I spoke with my therapist this morning about my radiation-related sadness, and she confirmed that it it is completely normal and likely a manifestation of fatigue. We also talked about how some situational sadness over all that I've been through is also to be expected. I am letting myself feel my feelings, and if sadness is one of them, then that is fine.
I always walk out of those appointments feeling lighter, and today was no different. My doctor totally gets me, and our conversations just flow. You'll see this theme a lot in the upcoming weeks - I am thrilled to be nearing the end of radiation, but I am also scared out of my mind to be nearing the end of radiation.

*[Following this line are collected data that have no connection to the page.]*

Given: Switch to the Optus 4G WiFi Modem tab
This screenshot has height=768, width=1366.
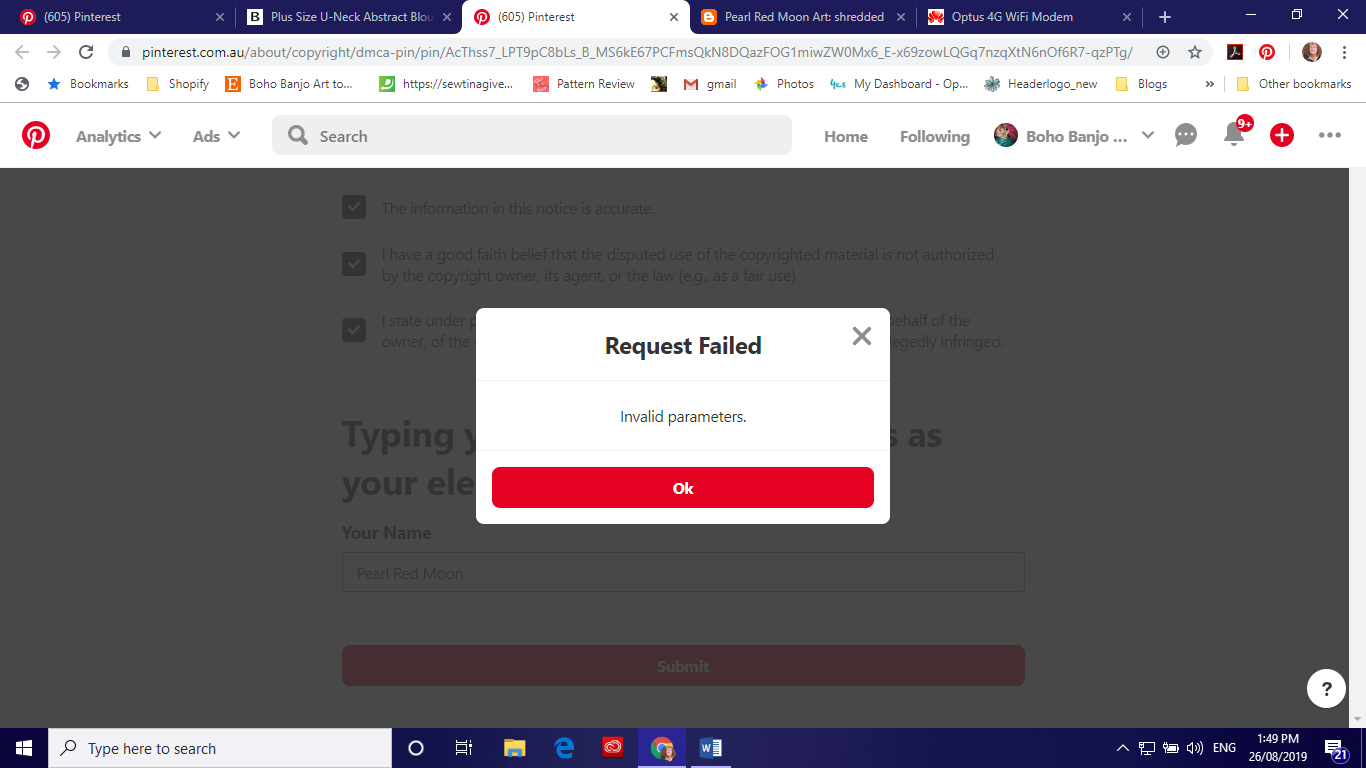Looking at the screenshot, I should (1029, 17).
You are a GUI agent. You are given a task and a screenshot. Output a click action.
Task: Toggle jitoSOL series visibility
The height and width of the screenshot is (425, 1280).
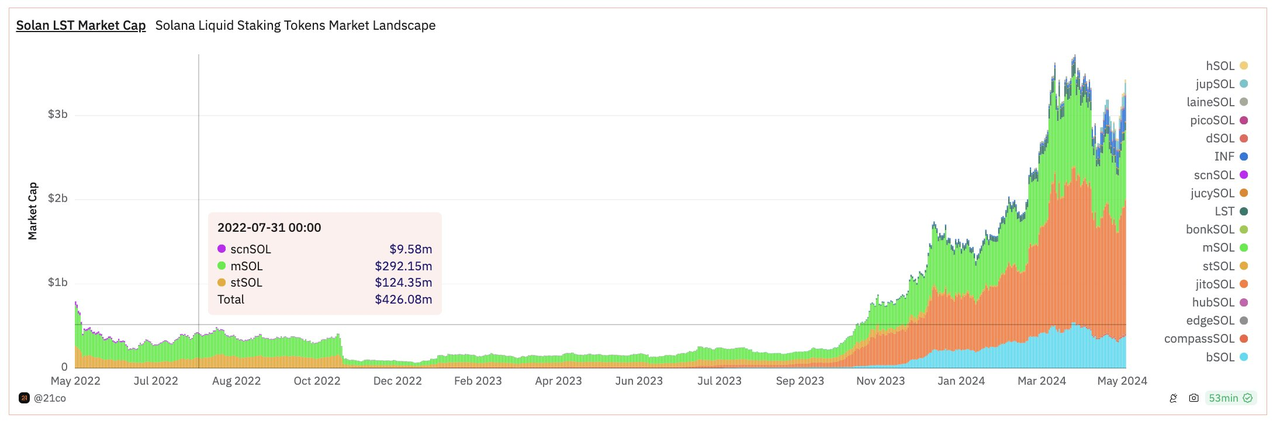coord(1213,284)
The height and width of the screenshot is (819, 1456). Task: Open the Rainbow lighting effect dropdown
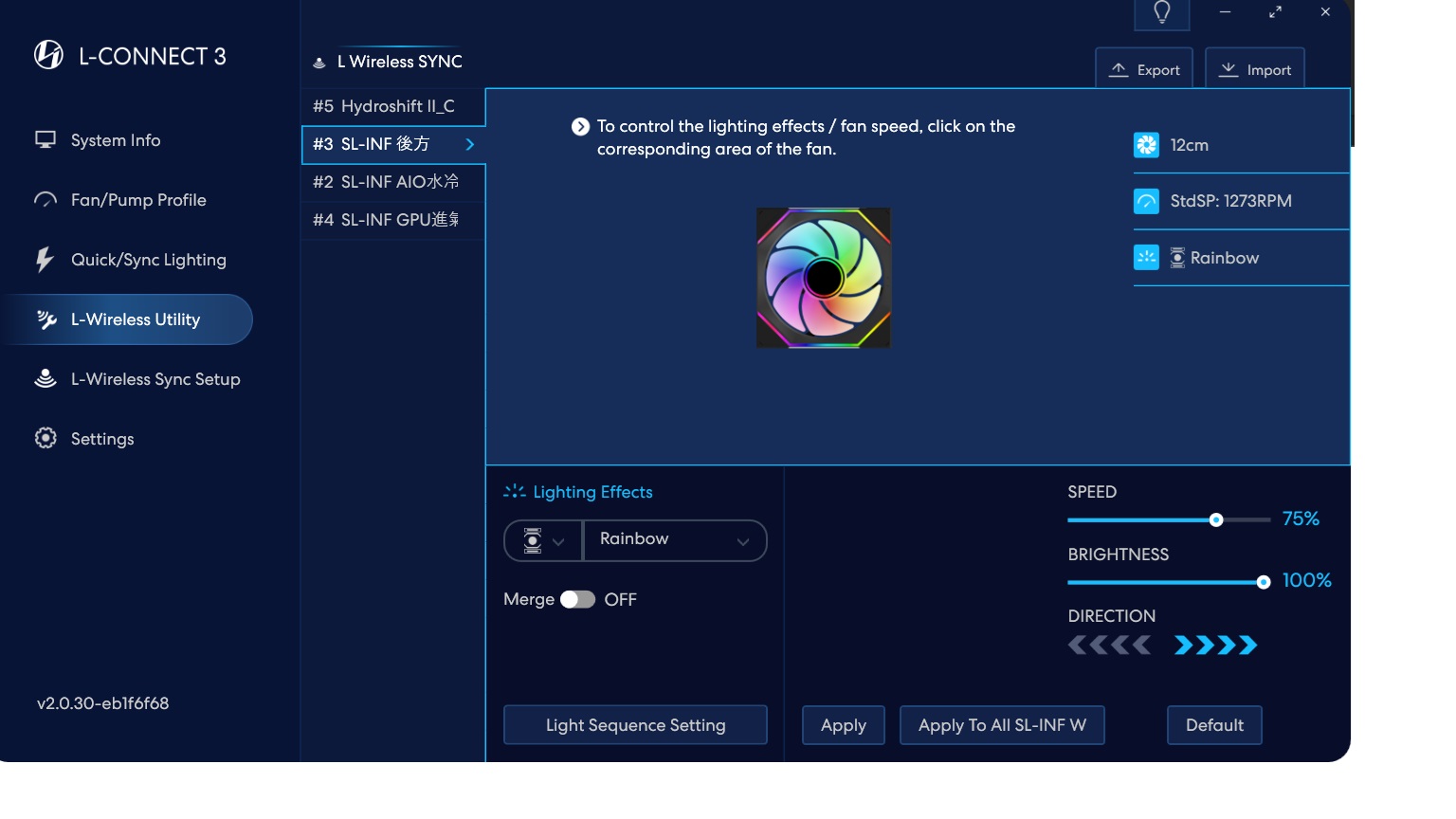tap(674, 540)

The complexity of those conflicting emotions is difficult to describe, but I am going to try over the coming weeks as I draw nearer to the end of radiation. I hate radiation. Hate it. Because of that, I am glad that it is coming to an end.
On the other hand, once radiation ends, the safety net will be totally gone. I will no longer be in active treatment and will be given a hearty "good luck" by all of my medical professionals. Yes, I will continue to see them on a regular basis (thank goodness), and those visits will entail a discussion of any symptoms and a look/feel of the area where my tumor was. They will keep a careful eye on me, and that is somewhat comforting, but there is no additional medical treatment available to me. I assume that I will also have regular mammograms, ultrasounds and maybe an MRI, but I am not sure of the frequency.
It's time to start thinking about how I can move forward in a post-treatment world, and I am still trying to figure out what that looks like.